Rivista di formazione e aggiornamento di pediatri e medici operanti sul territorio e in ospedale. Fondata nel 1982, in collaborazione con l'Associazione Culturale Pediatri.
Luglio 2019 - Volume XXII - numero 26
M&B Pagine Elettroniche
Presentazioni PPT
BRONCOPNEUMOLOGIA
Quando il cuore batte a destra...
UOC Pediatria, Ospedale “Carlo Poma”, ASST Mantova
*Scuola di Specializzazione in Pediatria, Università di Brescia
*Scuola di Specializzazione in Pediatria, Università di Brescia
Indirizzo per corrispondenza:
francesca.caldarale@gmail.com
M. è un piccolino di 18 mesi, ricoverato presso il reparto di Pediatria di Mantova per polmonite pneumococcica bilaterale e bronchiolite acuta da virus respiratorio sinciziale e da adenovirus. All'ingresso, per marcato distress respiratorio e compromissione delle condizioni generali e dello stato di idratazione inizia terapia antibiotica iniettiva, fleboclisi e ossigenoterapia ad alti flussi (FiO2 40%, 12 l/min). Durante la degenza assistiamo a un lento, ma costante e progressivo miglioramento clinico: stabilmente apiretico dalla terza giornata, il piccolo passa a cefalosporina orale, tollerando bene la reidratazione, e infine arriva a mantenere valori pulsossimetrici adeguati in aria ambiente. Tuttavia, in quarta giornata, non ci spieghiamo la persistenza di respiro appoggiato e rientramenti giugulari e di un transitorio episodio di cianosi periorale e pallore cutaneo, in presenza di murmure vescicolare fisiologico senza rumori aggiunti, per cui eseguiamo ECG urgente. "Lievi anomalie ripolarizzative a sede anteriore rispetto all'età da ricontrollare con corretto posizionamento degli elettrodi" leggiamo dal referto, per cui ripetiamo l'esame. Intanto, il piccolo è in buone condizioni generali, ma ricompare la febbre (T 38,5 °C); poco dopo riprende a respirare male: SatO2 88% in AA, FC 220 bpm, FR 70 apm, rientramenti giugulari, intercostali e sottodiaframmatici con alitamento delle pinne nasali e marcato sforzo respiratorio. Eroghiamo ossigeno a flusso libero e auscultiamo il torace: tum, tum, tu... Il cuore batte a destra! I polsi periferici diventano deboli, la cute diventa pallida. Sul campo polmonare destro buon ingresso aereo, a sinistra silenzio respiratorio. Siamo di fronte a un caso di shock ostruttivo da pneumotorace sinistro iperteso, prontamente decompresso dal collega Rianimatore dopo conferma radiologica. Dopo stabilizzazione del piccolo paziente e posizionamento di drenaggio toracico in aspirazione, si apprezzano ai controlli radiologici successivi aree di iperdiafania nel contesto del parenchima polmonare sinistro, compatibili con pneumatoceli.
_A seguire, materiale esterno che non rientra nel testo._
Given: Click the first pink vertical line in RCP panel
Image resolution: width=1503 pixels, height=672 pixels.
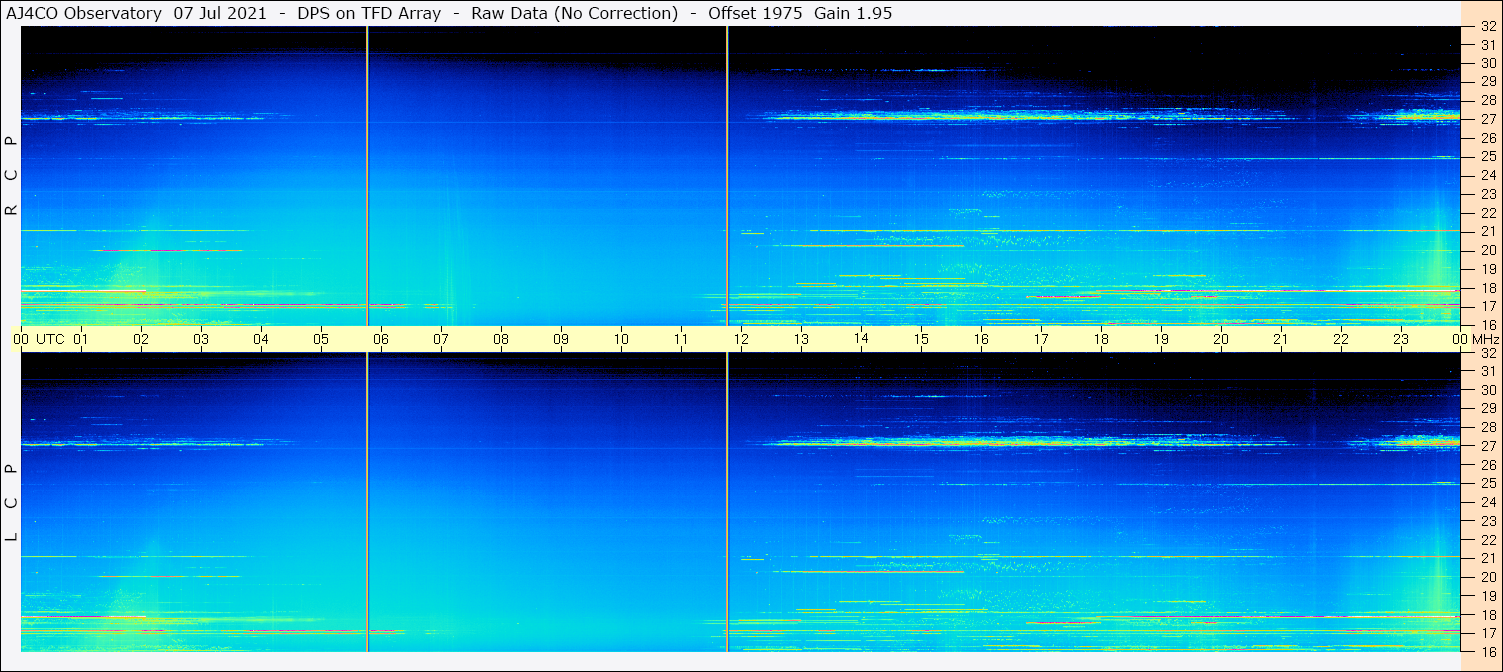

M. ha, quindi, sviluppato uno pneumotorace iperteso secondario a polmonite necrotizzante, difficilmente ipotizzabile all'inizio, ma da non dimenticare tra le complicanze rare (seppur descritta con incidenza fino al 10%) e potenzialmente fatali di polmonite comunitaria acuta.


Bibliografia di riferimento
- Ramgopal S, Ivan Y, Medsinge A, Saladino RA. Pediatric necrotizing pneumonia: a case report and a review of the literature. Pediatr Emer Care 2017;33(2):112-5.
- Tsai YF, Ku YH. Necrotizing pneumonia: a rare complication of pneumonia requiring special consideration. Curr Opin Pulm Med 2012;18(3):246-52.